◆ **Instructions for the task**: Rename "large" to "big" in the listing below, from the line with "You are a computer-use" through the end of the listing, and change nothing else. Give back only those lines, with the pictures left out.
-- begin Provided information --
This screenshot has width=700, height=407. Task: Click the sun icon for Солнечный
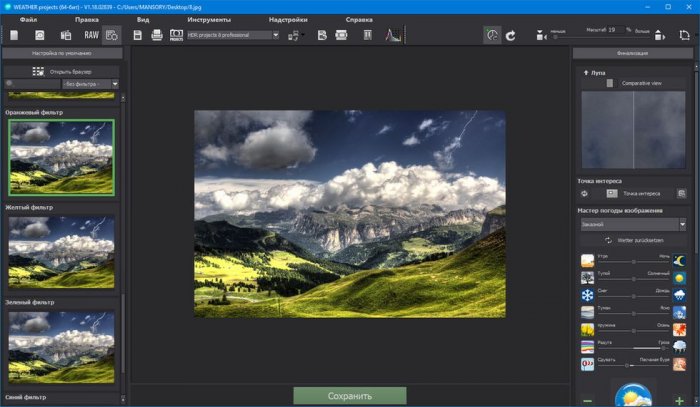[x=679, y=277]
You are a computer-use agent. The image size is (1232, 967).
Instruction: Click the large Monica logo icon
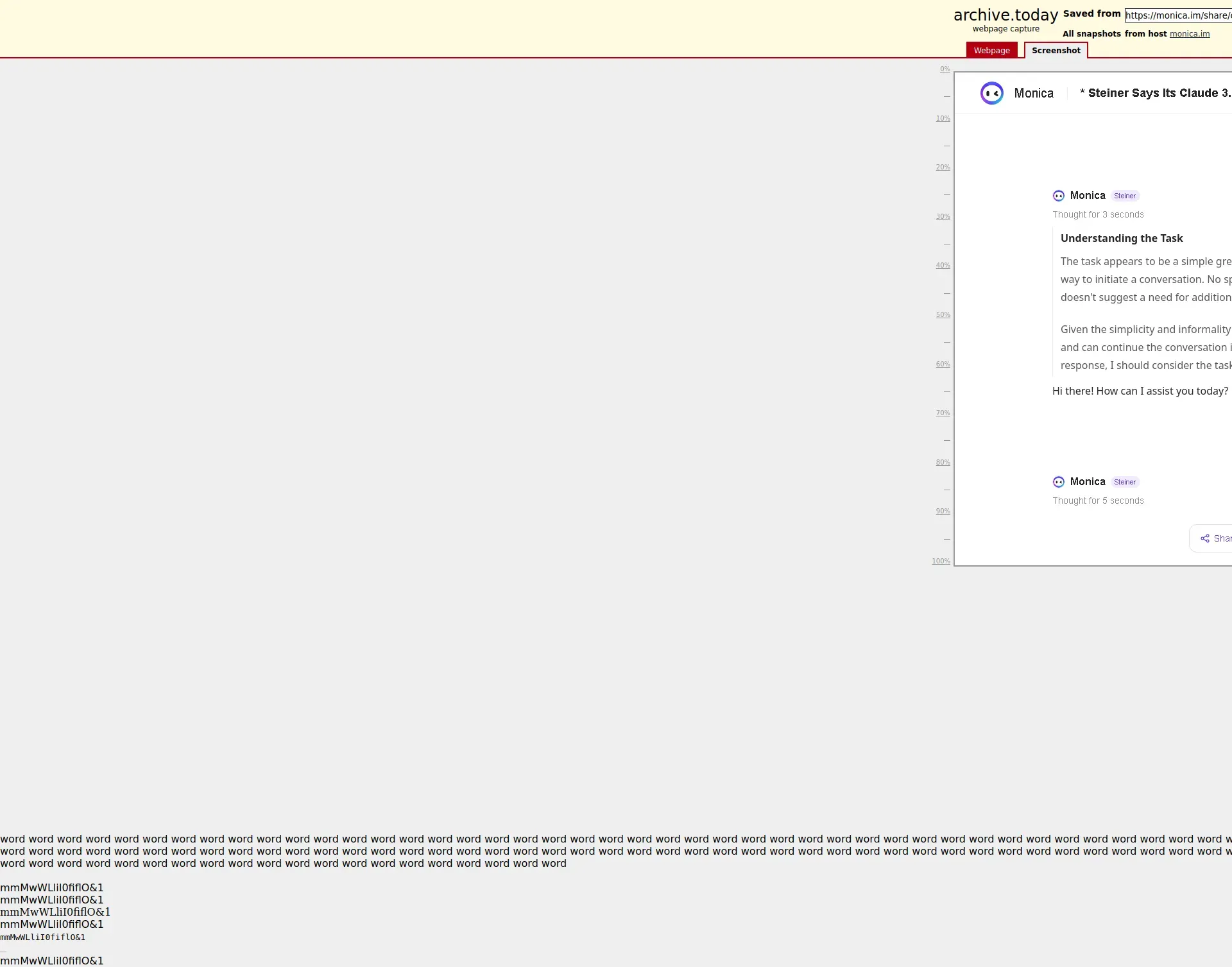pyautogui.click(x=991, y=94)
-- end Provided information --
◆ **Exercise solution**:
You are a computer-use agent. The image size is (1232, 967).
Instruction: Click the big Monica logo icon
pyautogui.click(x=991, y=94)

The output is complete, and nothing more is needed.